While driving from Pella up to north-central Iowa, I heard a news report on the car radio: both Democrats and Republicans at the state capitol have identified water quality improvement as a priority for the next legislative session. Yes, please. That would be most appreciated. Iowa has challenges with both the waters within our borders, and with our contribution of nutrients (especially nitrogen) that enrich the Gulf of Mexico and contribute to the famous hypoxic “Dead Zone.” So, yes, let’s get to work. If our political leaders are looking for ideas, they might check out what’s happening at a family farm outside Charles City in Floyd County.
Dean Tjaden showed me around. He and his wife Linda farm these 450 acres, as well as doing off-farm work: he retired recently from DeKalb Feeds, she is on the Floyd County Board of Supervisors. (Click that link for her Facebook page–she has lots of interesting links about local agriculture, the wetland I discuss here, and more).
Their operation is perhaps an example of traditional agriculture, a “Century Farm” that’s been in his family for over a hundred years. Being a city guy, I was glad to learn a bit about the reality of what this business entails. And make no mistake, a farm is a business: Dean was forthcoming about the substantial outlay for land or needed equipment, and how that impacts subsequent finances; about how margins are tight and commodity prices so variable; about working with the land and weather. Oh, and you know the challenge you face finding someone to care for your pet, when you want to take a vacation? Imagine being responsible for 400 head of cattle!

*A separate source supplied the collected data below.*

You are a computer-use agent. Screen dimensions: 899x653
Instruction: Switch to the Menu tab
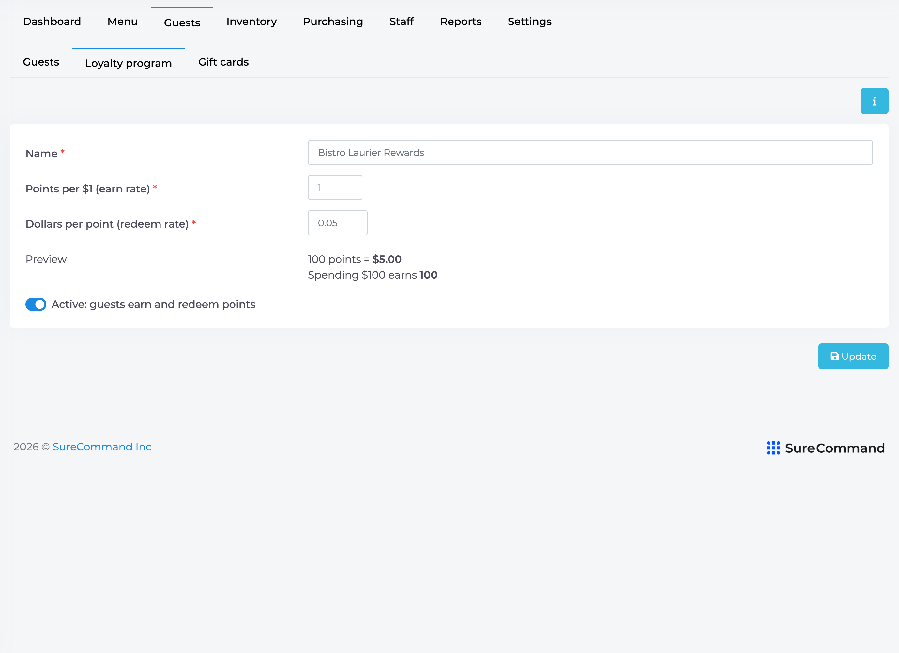click(122, 21)
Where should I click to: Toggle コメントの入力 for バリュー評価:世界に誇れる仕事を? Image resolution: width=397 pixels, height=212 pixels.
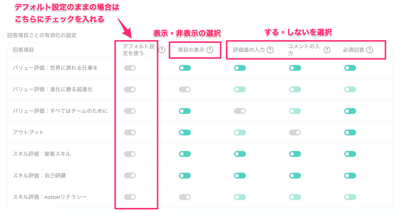coord(295,68)
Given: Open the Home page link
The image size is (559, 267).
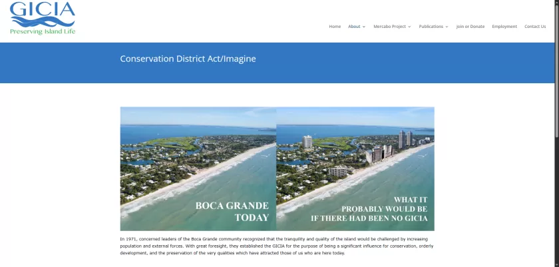Looking at the screenshot, I should [x=335, y=27].
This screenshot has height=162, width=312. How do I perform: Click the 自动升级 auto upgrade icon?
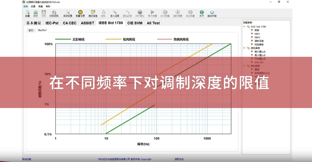pos(212,13)
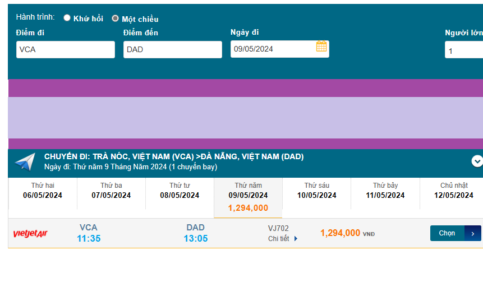This screenshot has height=296, width=483.
Task: Switch to Thứ hai 06/05/2024 tab
Action: (43, 191)
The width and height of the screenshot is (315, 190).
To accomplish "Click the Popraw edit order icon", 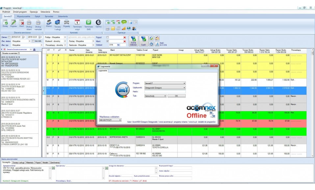I will click(13, 23).

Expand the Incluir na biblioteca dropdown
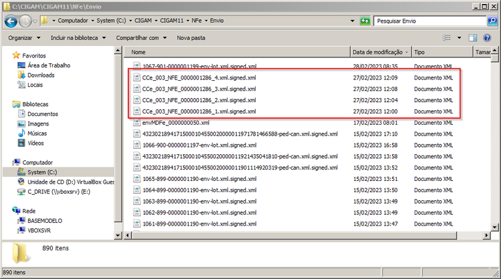click(x=78, y=38)
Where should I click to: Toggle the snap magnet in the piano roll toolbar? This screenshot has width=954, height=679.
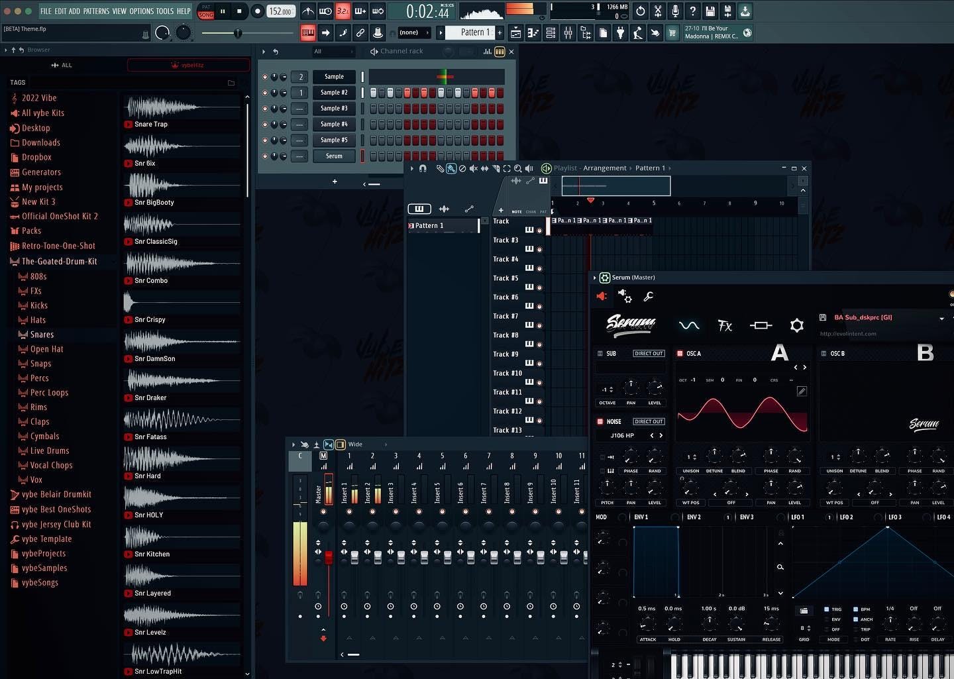click(423, 168)
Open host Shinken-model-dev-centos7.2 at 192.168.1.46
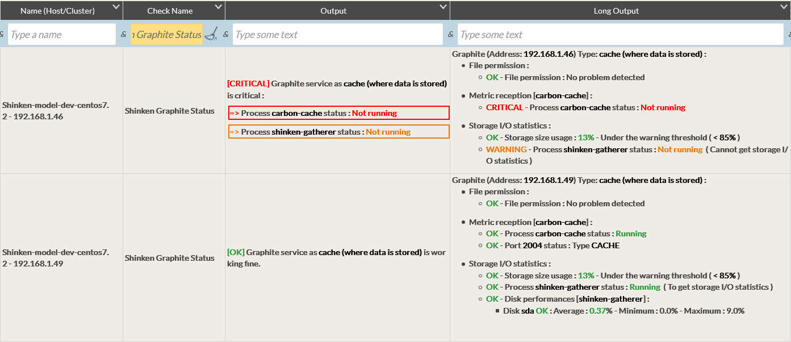The image size is (791, 342). point(56,111)
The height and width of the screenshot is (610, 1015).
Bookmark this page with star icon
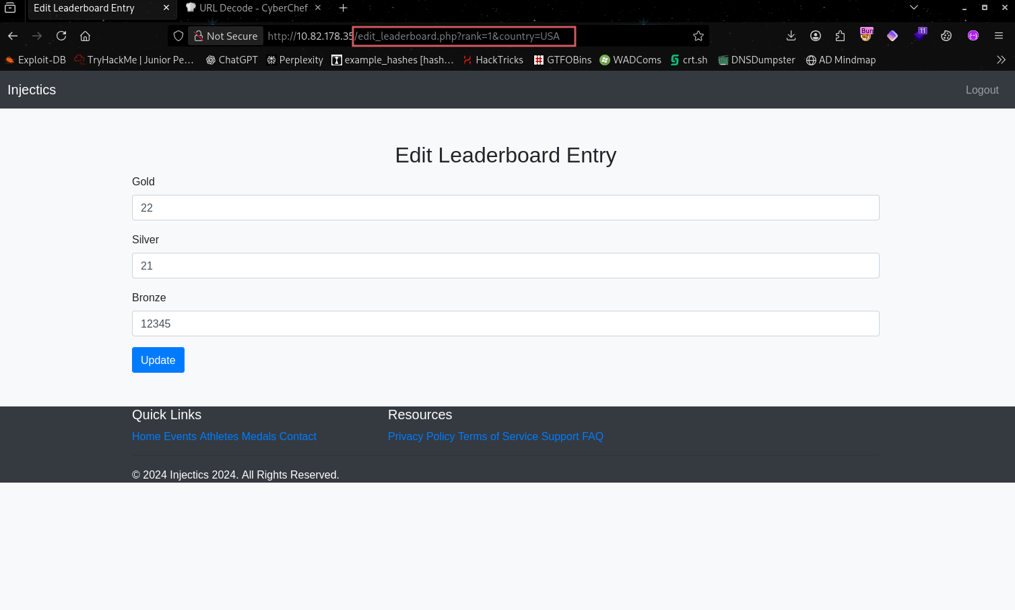698,36
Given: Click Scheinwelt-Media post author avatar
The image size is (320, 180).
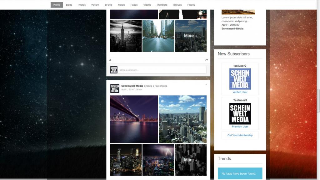Looking at the screenshot, I should click(115, 89).
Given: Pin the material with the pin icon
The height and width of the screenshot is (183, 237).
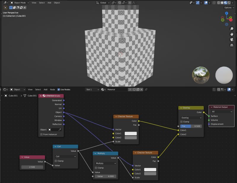Looking at the screenshot, I should tap(147, 89).
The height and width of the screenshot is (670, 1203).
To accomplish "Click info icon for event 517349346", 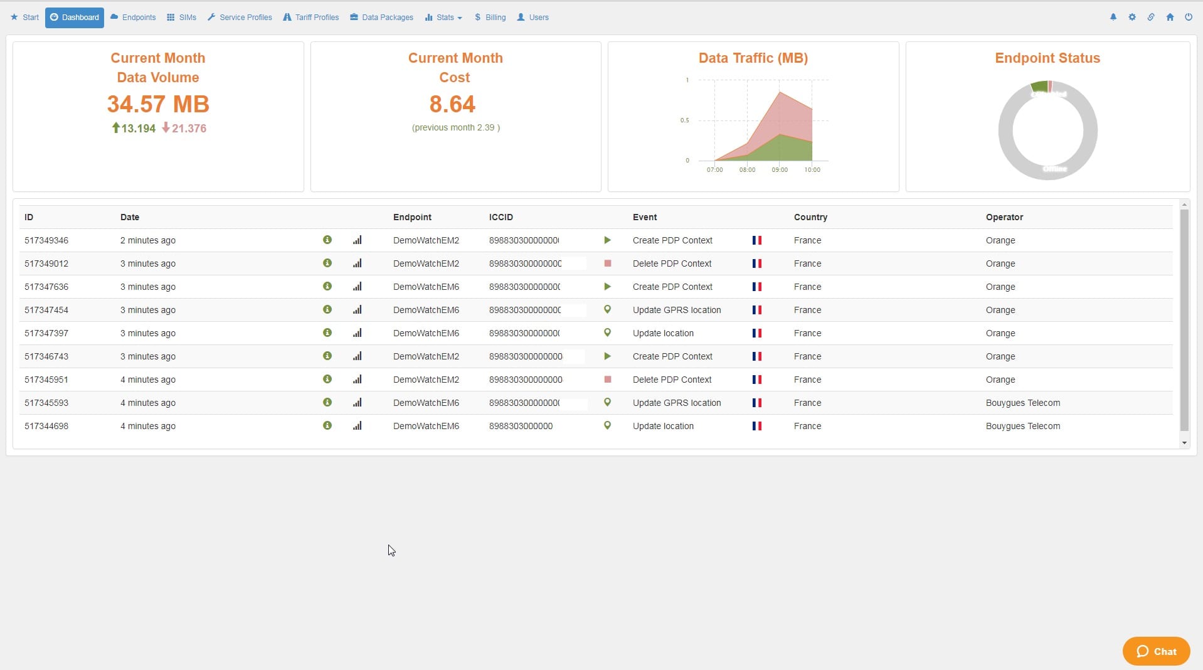I will (x=327, y=240).
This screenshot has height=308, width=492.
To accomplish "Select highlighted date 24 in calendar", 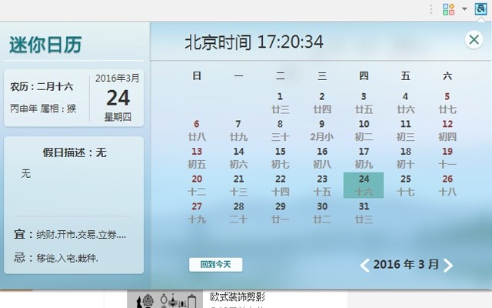I will (x=364, y=185).
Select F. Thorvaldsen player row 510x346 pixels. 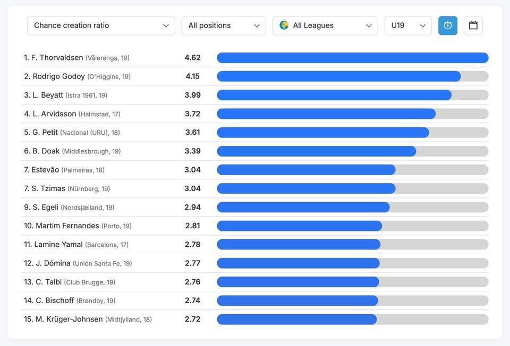click(x=57, y=58)
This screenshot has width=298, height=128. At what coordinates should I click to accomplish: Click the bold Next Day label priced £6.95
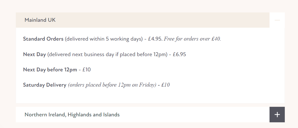34,55
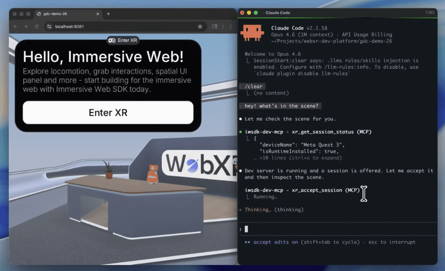The width and height of the screenshot is (445, 271).
Task: Select the gdc-demo-26 tab
Action: (62, 14)
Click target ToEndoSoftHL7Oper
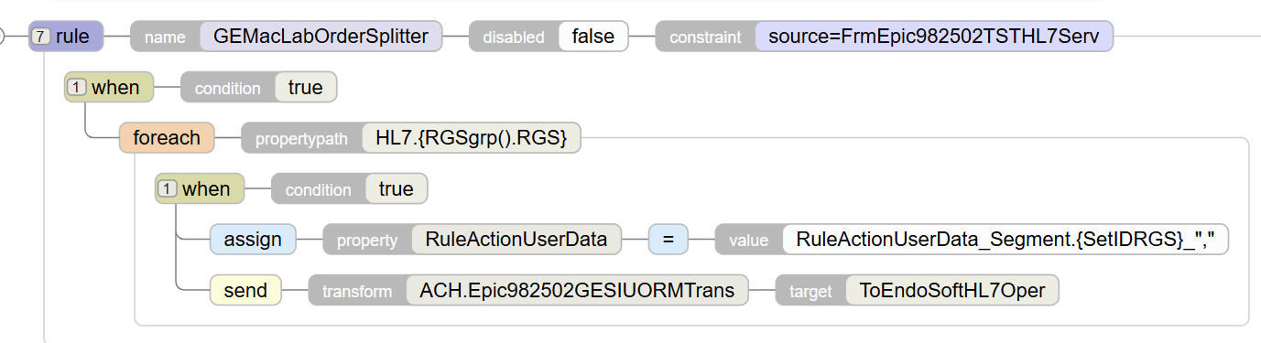This screenshot has width=1261, height=343. [x=952, y=290]
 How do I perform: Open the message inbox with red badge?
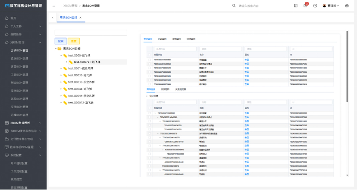(x=305, y=6)
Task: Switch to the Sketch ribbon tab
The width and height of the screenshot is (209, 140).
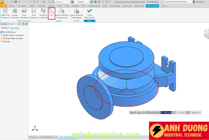Action: (x=32, y=6)
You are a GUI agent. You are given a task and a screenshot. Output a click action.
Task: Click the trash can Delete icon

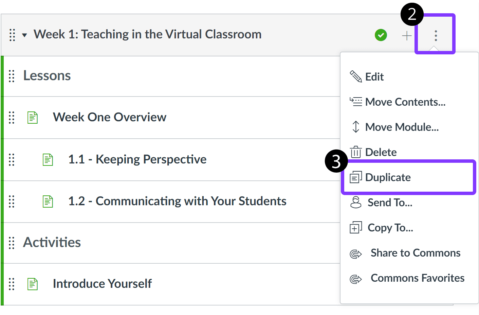[355, 152]
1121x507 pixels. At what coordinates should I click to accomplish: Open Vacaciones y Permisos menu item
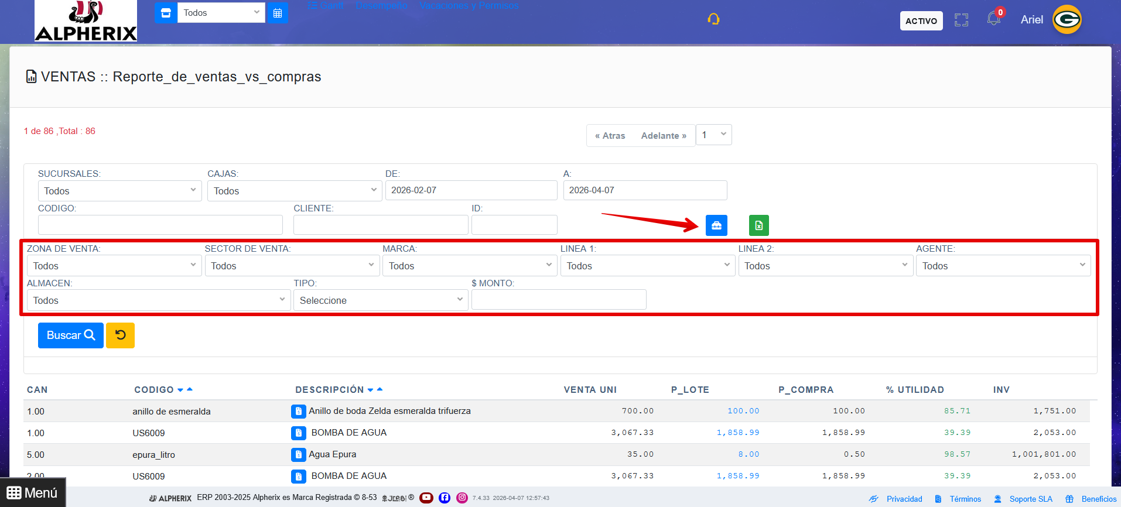[469, 6]
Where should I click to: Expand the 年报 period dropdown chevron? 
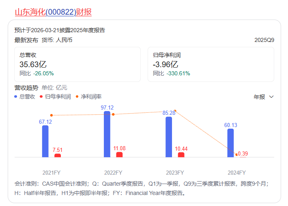pos(271,97)
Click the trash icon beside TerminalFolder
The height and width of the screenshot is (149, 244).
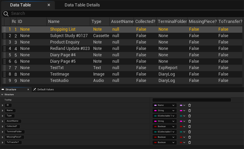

Despite the very real challenges, the Tjadens clearly love the farm, and take pride in doing the important work of feeding the rest of us. Moreover, these folks act as stewards of this land, and have for decades. Dean showed terracing and other infrastructure installed since the 1970s as part of the Washington School Watershed Program to prevent flooding of Charles City by Hires Creek. So maybe it’s unsurprising that they are now participating in the Conservation Reserve Enhancement (CREP) program, an initiative to reduce nutrient (especially nitrogen) in Iowa’s streams and rivers. The idea is to put proven science to work: build the right-size wetland, in the right location, to remove nutrients from subsurface drainage pipe (tiles). Microbes in the wetland convert the dissolved nitrogen (NO3, nitrate) into nitrogen gas (N2), releasing it to the air (which is already 78% N2).
As we sat at his kitchen table, Dean showed me the wetland plans and an “owner’s manual” of sorts. This wetland is engineered to remove 11,700 pounds (5300 kilos) of nitrogen every year, and 878 US tons (800 metric tons) over its lifetime. He told me that the Iowa Dept of Agriculture & Land Stewardship (IDALS) approaches owners of land sitting at key spots (hydrologic crossroads, if you will) where water collects before heading downstream. These are the best spots to intercept that water, slow it down, and let wetlands remove excess nutrients. 99wetlands readers might recall other posts about nutrient removal in wetlands, and how wetlands can also help reduce flood risk. These are the natural activities of wetlands, and also important services for our well-being.
Shouldn’t all those “ecosystem services” be worth something? And indeed, CREP includes payment to the farmer/landowner. But unlike some other conservation programs, this is playing for keeps: the wetland has a permanent easement. So, the Tjadens and any future landowners must keep those 20 acres in wetland and surrounding conservation planting. Access to the control structure and maintenance must be accommodated. These acres cannot be used for commercial production. The property still belongs to the family (e.g., they needn’t allow just anybody to wander around out there), but the easement permanently assures this spot is a working wetland.
The Tjadens have had a very positive experience: the government folks have been good to work with, Dean had praise for the contractor doing the construction, and the wetland has already had plenty of waterfowl visitors to enjoy. This wetland was only just built, but next year those cover plantings should take off, water should fill the basin, and this wetland should get to work.
Dean had been a friendly host, and generous with his time, yet I still asked for a couple more favors. First, I got permission to come again in the future and check out how the wetland develops. He graciously agreed, so look for updates in future blog entries. Second, I asked him for a parting thought. What would he want others (especially fellow landowners) to know about all this? I’m delighted to report that he was really encouraging. The family plans to enjoy the wetland for years to come. He suggests that others look beyond every last little bit of revenue from every acre, and consider building their own wetlands.
I’m hopeful that we can get busy, and finally address our water quality challenges. It will take a lot of work, with many Iowans involved, and we’ll need to be agile, using a variety remedies…but I know we can do it. I’ve got 99 good reasons for optimism.